The following table summarizes the main models from my run of the cleaned data.
| Model | Response | Purpose | Key results | Fit |
|---|---|---|---|---|
| Model 1 | UBE | Admissions baseline | LSAT and UGPA significant and positive | R² ≈ 0.114 |
| Model 2 | UBE | Academic performance | GPA_Final significant; GPA_1L and Probation not significant after GPA_Final | R² ≈ 0.385 |
| Model 3 | UBE | Actionable preparation/support | GPA_Final, BarPrepCompletion, Advanced Legal Performance Skills, Advanced Legal Analysis, and SSI positive in year-controlled model | R² ≈ 0.419 |
The strongest and most consistent predictors across models are final law school GPA and bar prep completion. The academic model shows that cumulative law school performance is much more predictive than admissions variables alone. The actionable model suggests that commercial bar prep completion and certain bar-aligned courses are associated with score gains even after accounting for final GPA.

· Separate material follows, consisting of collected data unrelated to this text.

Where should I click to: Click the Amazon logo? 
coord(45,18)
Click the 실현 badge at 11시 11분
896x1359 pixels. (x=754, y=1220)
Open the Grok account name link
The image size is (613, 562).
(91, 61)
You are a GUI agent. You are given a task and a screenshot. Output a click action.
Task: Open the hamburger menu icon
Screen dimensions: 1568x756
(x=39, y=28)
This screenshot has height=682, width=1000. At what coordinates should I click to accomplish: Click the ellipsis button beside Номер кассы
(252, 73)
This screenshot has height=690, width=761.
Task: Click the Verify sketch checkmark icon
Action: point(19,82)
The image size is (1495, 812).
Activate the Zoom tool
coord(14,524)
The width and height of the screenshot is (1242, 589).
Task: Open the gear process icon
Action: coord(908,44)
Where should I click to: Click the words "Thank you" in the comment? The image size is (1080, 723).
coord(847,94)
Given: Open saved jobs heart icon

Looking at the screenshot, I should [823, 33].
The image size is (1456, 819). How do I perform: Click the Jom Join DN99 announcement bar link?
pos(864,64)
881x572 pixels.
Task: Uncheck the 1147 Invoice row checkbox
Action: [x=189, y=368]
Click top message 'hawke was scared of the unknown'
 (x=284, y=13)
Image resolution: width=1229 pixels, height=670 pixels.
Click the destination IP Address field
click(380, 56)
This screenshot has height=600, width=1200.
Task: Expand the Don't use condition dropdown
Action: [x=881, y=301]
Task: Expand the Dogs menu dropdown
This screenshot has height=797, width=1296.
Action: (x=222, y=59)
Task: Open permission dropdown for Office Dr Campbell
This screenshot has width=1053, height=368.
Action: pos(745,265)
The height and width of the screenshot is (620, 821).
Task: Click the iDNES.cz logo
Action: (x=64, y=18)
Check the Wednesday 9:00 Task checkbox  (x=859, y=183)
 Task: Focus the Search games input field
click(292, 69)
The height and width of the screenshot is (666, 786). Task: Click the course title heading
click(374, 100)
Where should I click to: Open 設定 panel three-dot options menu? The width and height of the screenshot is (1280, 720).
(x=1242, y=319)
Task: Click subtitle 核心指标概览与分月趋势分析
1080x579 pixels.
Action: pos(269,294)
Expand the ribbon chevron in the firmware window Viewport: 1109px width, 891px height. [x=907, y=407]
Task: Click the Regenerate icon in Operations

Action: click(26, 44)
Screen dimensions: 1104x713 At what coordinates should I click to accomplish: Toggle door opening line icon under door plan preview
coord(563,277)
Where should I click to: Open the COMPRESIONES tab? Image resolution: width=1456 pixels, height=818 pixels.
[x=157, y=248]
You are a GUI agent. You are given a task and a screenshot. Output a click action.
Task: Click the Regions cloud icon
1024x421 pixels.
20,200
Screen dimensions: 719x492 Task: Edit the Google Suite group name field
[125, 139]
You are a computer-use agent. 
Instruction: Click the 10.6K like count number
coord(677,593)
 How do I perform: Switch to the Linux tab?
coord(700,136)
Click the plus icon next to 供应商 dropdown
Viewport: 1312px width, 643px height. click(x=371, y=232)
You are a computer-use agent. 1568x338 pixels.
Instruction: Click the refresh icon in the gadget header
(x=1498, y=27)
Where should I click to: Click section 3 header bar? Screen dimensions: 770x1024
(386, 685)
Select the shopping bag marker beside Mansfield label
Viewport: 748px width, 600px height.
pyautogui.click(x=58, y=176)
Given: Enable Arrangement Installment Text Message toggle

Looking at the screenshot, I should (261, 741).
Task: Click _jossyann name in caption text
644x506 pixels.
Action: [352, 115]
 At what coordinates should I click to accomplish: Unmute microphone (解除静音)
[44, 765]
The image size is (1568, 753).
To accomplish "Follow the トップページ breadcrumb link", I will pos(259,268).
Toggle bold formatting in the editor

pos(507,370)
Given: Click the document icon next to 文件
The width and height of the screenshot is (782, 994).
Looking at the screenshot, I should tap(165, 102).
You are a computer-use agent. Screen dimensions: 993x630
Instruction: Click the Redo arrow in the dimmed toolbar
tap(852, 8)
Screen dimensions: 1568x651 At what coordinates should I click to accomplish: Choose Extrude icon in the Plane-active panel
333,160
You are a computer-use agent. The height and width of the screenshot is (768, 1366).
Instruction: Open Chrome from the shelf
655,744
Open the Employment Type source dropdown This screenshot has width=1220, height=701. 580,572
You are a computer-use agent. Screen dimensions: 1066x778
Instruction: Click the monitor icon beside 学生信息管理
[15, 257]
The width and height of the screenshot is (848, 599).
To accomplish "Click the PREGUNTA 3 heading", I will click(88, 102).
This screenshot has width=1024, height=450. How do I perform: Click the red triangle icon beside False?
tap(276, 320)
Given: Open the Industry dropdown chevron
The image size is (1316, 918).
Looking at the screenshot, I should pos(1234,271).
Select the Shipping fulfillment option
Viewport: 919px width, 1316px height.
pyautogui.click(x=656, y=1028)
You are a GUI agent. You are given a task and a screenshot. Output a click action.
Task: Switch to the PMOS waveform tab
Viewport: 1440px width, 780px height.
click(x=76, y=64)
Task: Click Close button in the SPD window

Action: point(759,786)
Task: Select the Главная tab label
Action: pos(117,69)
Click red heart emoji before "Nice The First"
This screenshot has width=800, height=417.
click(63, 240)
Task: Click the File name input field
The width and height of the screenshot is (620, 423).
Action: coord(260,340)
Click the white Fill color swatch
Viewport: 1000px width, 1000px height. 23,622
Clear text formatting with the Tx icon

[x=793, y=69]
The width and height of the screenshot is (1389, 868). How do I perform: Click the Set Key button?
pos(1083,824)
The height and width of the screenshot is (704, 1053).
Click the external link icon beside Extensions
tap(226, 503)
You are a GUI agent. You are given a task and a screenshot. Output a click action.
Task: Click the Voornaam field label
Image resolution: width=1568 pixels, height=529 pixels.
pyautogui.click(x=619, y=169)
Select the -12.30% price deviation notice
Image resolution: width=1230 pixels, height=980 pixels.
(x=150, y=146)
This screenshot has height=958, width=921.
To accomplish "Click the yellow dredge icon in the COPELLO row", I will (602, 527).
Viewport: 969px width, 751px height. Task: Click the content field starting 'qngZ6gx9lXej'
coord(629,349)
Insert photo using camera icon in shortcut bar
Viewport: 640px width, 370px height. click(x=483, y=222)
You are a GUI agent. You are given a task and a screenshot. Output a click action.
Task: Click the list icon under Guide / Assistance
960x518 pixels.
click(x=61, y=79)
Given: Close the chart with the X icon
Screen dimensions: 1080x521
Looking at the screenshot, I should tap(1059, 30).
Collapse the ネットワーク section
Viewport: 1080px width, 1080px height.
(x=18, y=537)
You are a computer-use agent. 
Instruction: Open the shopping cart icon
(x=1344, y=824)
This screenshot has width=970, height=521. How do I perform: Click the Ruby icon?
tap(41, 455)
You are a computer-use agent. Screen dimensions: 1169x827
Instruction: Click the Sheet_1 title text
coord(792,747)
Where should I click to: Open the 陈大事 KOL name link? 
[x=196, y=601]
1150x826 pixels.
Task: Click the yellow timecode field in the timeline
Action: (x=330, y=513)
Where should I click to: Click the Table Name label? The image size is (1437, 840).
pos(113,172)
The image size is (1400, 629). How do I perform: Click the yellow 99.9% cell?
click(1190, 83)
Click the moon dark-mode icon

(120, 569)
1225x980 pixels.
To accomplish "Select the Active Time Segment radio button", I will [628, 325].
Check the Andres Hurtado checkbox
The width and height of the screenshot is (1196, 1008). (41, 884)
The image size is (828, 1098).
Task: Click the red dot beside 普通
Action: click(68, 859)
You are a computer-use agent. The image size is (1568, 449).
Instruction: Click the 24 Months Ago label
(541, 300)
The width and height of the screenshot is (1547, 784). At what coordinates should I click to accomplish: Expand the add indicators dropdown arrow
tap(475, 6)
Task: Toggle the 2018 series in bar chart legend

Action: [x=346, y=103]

Final GPA. Final law school GPA is the strongest predictor of UBE score. In Model 3, a one-point increase in GPA_Final was associated with about a 41.8-point increase in UBE score. This does not mean the school can instantly raise a student’s GPA, but it confirms that cumulative academic performance is a powerful risk indicator. Students with lower final GPA should be identified early for targeted bar support.
BarPrepCompletion. BarPrepCompletion is the most actionable predictor. In Model 3, moving from 0% to 100% completion was associated with about 26.5 UBE points. A more realistic 10-percentage-point increase was associated with about 2.65 UBE points. For students near the passing line, a few points can be decisive. This result supports creating structures that help students reach high completion levels before the exam.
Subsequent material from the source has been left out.